- Born: October 28, 1925
- Died: October 1, 2023 (aged 97) New York, New York
- Education: Smith College
- Website: helenmarcus.com

= Helen Marcus =

American photographer (1925–2023)

Helen Mae Marcus (October 28, 1925 – October 1, 2023) was an American photographer.

==Early life and education==
Marcus was born in 1925 to Augusta (Hittleman) Marcus, a Russian immigrant, and Joseph Marcus, a shoe store owner. She completed her education at A.B. Davis High School, Mount Vernon, New York, and later obtained a bachelor's degree in theater and economics from Smith College in 1946.

==Career==
Marcus initially pursued a career in theater production, working with director Hal Prince, and later transitioned to television production at Goodson-Todman Productions from 1955 to 1974.

Her interest in photography, which began as a hobby, gradually became her professional focus. Her works were published in notable magazines including Time, Forbes, and Gourmet, and also featured in The New York Times. Her photographs are part of the permanent collections of the National Portrait Gallery and the International Center of Photography.

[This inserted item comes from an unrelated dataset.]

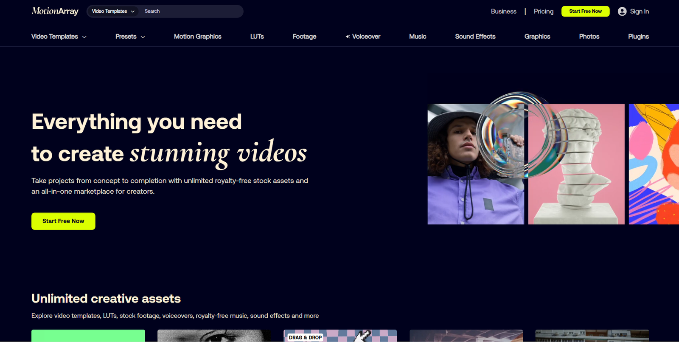Viewport: 679px width, 342px height.
Task: Click the Business link in header
Action: pos(503,11)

In the late 1970s, following the Cultural Revolution, Marcus was among the first Americans invited to China. She held teaching positions at the Parsons School of Design, the School of Visual Arts, and the Tisch School of the Arts at New York University. Trained under Philippe Halsman, a noted Life magazine photographer, Marcus specialized in portrait photography, capturing figures such as Mary Higgins Clark, Norman Mailer, Tom Wolfe, Kitty Carlisle, Cliff Robertson, and Merv Griffin.

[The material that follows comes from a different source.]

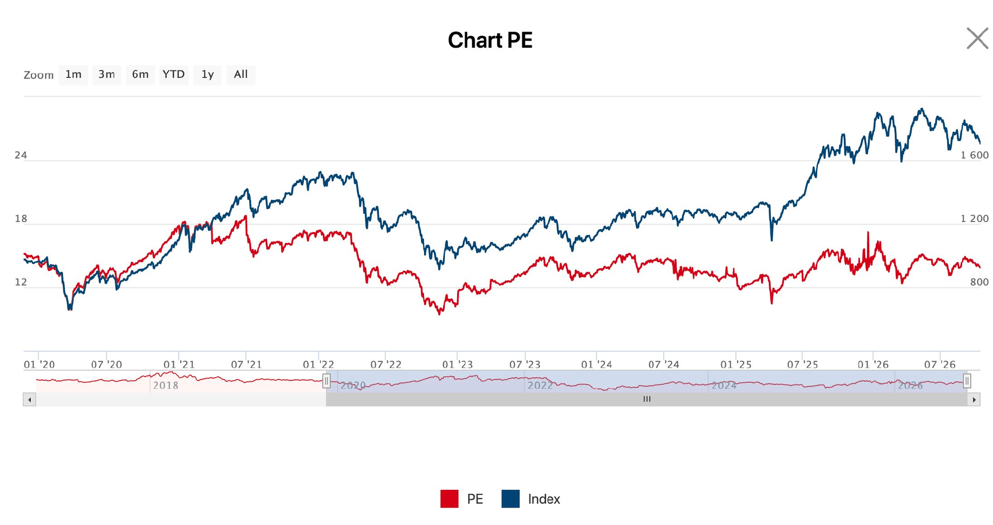Grab the left navigator range handle

tap(326, 381)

A notable assignment in her career was photographing author Toni Morrison in 1977. A photograph from this session was later used for a Swedish postage stamp commemorating Morrison's Nobel Prize in Literature in 1993.

Marcus was an advocate for photographers' rights, particularly in a field then dominated by men. She was instrumental in founding the New York chapter of the American Society of Magazine Photographers (later renamed the American Society of Media Photographers) in 1982. She served as its national president from 1985 to 1990. Additionally, from 1998 to 2007, she was president of the W. Eugene Smith Memorial Fund, a foundation supporting independent photographers.

She died at her home in Manhattan on October 1, 2023.